In the early 1950s a patient was seldom operated upon in most centres until there had been several attempts made at pericardiocentesis.53 Towards the end of the decade there was an increasing tendency to early thoracotomy in unstable patients after a single aspiration of the pericardial sac. This move towards early operation may well be attributed to the advent of cardiac surgery and the beginnings of the development of a trauma service in the USA.

 

In the 1960s mandatory surgical exploration versus conservative management with pericardiocentesis remained a controversial issue.54 In 1966 in the Journal of the American Medical Association, Wilson reviewed 200 penetrating wounds of the pericardium from Wayne State University College of Medicine in Detroit and concluded that cardiac repair should be performed rapidly on all patients except those who maintain normal vital signs after pericardiocentesis. In their series, 9 patients out of the 200 (4.5%) had sufficient improvement after pericardiocentesis to avoid any further surgery.
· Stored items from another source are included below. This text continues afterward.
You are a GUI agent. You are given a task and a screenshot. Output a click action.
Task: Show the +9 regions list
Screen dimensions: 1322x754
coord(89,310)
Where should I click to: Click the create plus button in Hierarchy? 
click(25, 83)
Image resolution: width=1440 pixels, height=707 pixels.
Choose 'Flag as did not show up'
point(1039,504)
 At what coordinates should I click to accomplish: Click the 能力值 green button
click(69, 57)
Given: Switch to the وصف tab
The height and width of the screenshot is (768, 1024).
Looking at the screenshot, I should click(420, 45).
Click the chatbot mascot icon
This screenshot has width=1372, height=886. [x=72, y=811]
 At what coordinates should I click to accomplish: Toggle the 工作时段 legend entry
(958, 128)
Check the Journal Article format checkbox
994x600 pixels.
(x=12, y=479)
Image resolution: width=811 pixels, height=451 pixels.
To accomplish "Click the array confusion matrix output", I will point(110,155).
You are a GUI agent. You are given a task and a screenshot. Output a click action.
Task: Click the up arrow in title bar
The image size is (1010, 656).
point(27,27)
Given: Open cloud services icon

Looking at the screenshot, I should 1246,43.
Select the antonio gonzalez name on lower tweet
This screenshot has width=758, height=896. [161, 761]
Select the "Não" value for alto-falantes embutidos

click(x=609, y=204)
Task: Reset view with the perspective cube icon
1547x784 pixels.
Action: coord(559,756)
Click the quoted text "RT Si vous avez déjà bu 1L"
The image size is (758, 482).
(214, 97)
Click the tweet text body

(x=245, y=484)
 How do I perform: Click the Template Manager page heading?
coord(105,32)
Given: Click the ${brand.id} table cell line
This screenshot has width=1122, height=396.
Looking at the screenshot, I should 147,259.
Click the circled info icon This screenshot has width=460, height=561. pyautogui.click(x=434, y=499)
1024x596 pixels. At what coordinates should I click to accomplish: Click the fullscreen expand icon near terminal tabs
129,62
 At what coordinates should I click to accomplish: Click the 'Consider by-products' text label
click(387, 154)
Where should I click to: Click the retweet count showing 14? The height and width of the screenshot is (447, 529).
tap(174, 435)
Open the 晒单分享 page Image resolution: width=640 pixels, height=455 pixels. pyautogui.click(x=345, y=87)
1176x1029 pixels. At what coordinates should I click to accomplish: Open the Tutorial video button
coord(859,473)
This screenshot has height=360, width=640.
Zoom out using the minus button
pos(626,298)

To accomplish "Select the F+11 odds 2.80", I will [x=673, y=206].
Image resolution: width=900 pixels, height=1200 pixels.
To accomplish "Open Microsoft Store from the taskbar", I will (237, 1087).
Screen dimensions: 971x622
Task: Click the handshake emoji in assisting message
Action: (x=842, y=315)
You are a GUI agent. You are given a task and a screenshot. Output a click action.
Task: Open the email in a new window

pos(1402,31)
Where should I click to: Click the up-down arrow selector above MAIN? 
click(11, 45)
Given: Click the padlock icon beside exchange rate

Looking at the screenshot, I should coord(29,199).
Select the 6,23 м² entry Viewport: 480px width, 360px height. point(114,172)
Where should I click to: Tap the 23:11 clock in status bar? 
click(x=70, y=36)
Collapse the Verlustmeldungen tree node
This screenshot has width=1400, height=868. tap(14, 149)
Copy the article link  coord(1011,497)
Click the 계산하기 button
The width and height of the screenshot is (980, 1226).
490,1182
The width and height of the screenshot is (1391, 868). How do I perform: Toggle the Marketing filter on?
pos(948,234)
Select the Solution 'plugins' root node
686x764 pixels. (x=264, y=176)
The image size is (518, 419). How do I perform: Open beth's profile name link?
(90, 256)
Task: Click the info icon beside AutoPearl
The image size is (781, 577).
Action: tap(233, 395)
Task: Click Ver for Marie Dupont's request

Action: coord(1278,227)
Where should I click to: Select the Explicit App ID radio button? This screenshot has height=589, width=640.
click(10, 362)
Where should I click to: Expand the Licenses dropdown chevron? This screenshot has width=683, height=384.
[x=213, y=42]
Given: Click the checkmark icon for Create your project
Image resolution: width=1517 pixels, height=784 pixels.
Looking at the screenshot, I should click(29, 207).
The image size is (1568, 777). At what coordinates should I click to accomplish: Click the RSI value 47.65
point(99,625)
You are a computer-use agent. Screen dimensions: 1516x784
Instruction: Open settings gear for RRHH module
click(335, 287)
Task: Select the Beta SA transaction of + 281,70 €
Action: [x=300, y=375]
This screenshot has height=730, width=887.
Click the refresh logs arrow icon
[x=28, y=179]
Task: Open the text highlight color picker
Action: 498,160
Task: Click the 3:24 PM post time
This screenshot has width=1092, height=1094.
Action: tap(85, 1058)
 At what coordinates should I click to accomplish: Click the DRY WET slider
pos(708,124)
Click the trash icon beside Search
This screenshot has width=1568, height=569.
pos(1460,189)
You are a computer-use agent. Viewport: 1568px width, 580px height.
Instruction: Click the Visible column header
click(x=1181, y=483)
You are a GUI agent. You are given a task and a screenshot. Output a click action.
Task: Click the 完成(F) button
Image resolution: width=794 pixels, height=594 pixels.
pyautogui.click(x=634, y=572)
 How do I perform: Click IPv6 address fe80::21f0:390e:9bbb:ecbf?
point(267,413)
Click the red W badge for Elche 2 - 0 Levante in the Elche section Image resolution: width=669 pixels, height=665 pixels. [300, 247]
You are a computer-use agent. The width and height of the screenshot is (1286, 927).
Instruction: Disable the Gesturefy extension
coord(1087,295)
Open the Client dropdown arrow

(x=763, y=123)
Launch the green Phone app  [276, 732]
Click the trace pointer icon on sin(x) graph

One of these 9 patients died.55 The majority of surgeons were convinced at this time that the best form of therapy for severe haemorrhage from a cardiac wound was cardiorrhaphy, but doubt still remained about the management of cardiac tamponade. Many felt that those patients with the diagnosis of what was termed a ‘pure’ tamponade could be reasonably managed with pericardiocentesis alone. A ‘trial of therapy’ was starting to be adopted by a number of centres. However, several series then showed that the outcome of patients was poor if they had undergone cardiac repair only after responding poorly to pericardiocentesis.56

 

A number of studies in the 1960s stressed the danger of a delay in cardiac surgery. In Wilson’s study the patients operated on within 30 minutes had a mortality of 10% versus 26% in those who had surgery later. Beall et al. reported a dramatic increase in mortality from 27% to 63% if pericardiocentesis failed to relieve a tamponade and surgical intervention was delayed.53 , 57 In 1968 Yao et al. published their series of 80 penetrating cardiac injuries. They had managed cardiac injuries from 1959 to 1965 with pericardiocentesis. If the patient responded then nothing else was done. Only when there was no clinical response to pericardiocentesis or recurrent accumulation was a thoracotomy undertaken. This management protocol changed dramatically after 1965 when all patients with the diagnosis of stab wound to the heart were managed with an emergency thoracotomy. Nineteen out of their 80 patients died (24%) and this mortality dropped to 5% between 1965 and 1967 when all patients were taken to thoracotomy with or without pericardiocentesis. They attributed this drop in mortality to more rapid triage with the development of a trauma service and an increased interest in traumatic injuries. This is indicative of the dramatic shift in the management of penetrating cardiac trauma from pericardiocentesis to operative intervention.54 Symbas et al. compared the management of their penetrating cardiac injuries between 1964 and 1974 and found that the mortality rate for patients presenting with cardiac tamponade was 5% in patients operated on immediately versus 17.5% in patients managed initially with pericardiocentesis and where surgery was reserved for patients who did not respond or where the tamponade recurred.57

 

This shift from conservative to surgical management is beautifully illustrated in the three papers published from Baylor University (1955, 1966 and 1972). The mortality from stab wounds to the heart decreased from 22% to 13%.3 , 51 By the 1970s the continued advances in cardiovascular surgery and presence of trained personnel, combined with the reduction in mortality, resulted in immediate cardiorrhaphy becoming the universal treatment of choice.58

 

References available at www.cmej.org.za

History of cardiac trauma surgery

In a nutshell

• The ancient Egyptians were largely responsible for the myth and superstition surrounding the heart.

• It was not until the late 19th century that cardiac surgery was recognised as an acceptable approach to cardiac injury.

• A shift in management from conservative to surgery occurred with the advances in cardiothoracic surgery and the presence of trained surgeons.